Des gens se recueillent au mémorial aménagé devant l'église de Saint-Étienne-du-Rouvray, en Normandie, où a été exécuté le père Jacques Hamel.

Dire son indignation, mais refuser la vengeance

En s'attaquant à un prêtre catholique âgé venu célébrer la messe dans une église de la paroisse d'une petite ville de Normandie, le groupe armé État islamique pose un acte symbolique dans ce qui s'apparente de plus en plus à une guerre de religions, du moins est-ce l'effet recherché. Devant cette horreur, on en peut s'empêcher de laisser monter en nous, croyants comme non-croyants, des sentiments légitimes de colère et de crainte.
Ces actes inhumains visent à s'attaquer à la société occidentale dont l'héritage culturel, politique et social repose en grande partie sur les fondements du christianisme. Le but recherché est de détruire le socle démocratique de ce qui est devenu une terre d'accueil pour des milliers de personnes en suscitant un mouvement de haine et de rejet de l'autre justifiant à son tour le recours à la violence. La folie en réponse à la folie.
S'il nous faut exprimer notre indignation face à cette barbarie, encore faut-il le faire avec dignité et en cohérence avec nos valeurs et nos convictions. Dès lors, deux voies s'offrent à nous. D'une part, appuyer l'État dans sa mission d'assurer la sécurité de la population tout en maintenant un oeil attentif à la sauvegarde des libertés démocratiques et des droits de la personne. D'autre part, et cela concerne surtout les croyants de toute confession religieuse, lutter contre le fondamentalisme qui menace toutes les religions.

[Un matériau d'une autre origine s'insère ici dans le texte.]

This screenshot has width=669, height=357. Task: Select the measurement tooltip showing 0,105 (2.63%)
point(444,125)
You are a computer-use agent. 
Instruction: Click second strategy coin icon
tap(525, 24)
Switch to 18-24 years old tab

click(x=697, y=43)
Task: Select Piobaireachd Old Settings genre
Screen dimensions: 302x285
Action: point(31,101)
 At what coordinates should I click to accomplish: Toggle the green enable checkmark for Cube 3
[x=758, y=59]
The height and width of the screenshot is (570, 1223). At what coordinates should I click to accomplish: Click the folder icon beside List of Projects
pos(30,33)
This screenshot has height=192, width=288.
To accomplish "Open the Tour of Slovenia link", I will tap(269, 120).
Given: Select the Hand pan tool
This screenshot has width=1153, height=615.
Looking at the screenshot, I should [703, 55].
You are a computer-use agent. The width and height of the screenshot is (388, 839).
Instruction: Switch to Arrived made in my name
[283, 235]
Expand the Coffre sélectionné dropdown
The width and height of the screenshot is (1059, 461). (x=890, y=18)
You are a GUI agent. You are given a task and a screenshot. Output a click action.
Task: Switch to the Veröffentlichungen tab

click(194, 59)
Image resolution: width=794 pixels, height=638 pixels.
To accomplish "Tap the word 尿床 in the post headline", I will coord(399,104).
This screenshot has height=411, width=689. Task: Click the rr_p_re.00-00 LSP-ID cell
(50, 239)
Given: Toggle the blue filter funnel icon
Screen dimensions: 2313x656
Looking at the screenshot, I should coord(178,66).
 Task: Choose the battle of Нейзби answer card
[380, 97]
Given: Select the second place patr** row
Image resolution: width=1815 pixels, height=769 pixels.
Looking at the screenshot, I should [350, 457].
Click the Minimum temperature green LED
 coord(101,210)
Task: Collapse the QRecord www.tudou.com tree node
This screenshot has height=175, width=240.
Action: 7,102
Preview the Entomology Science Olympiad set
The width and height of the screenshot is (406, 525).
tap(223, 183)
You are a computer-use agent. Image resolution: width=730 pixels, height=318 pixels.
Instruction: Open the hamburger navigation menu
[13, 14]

Résistons à la tentation de la vengeance et du rejet de l'autre. À l'instar de l'iman Mohammed Karabila, ami du père Jacques Hamel assassiné, soutenons les initiatives visant à créer des ponts entre les religions. Ces ponts favorisent la volonté de vivre ensemble sur la base du respect des droits de la personne. Au final, les religions ont le devoir et la responsabilité de contribuer elles aussi à l'essor de la citoyenneté, prémisse de la fraternité humaine dont elles sont les porte-étendards.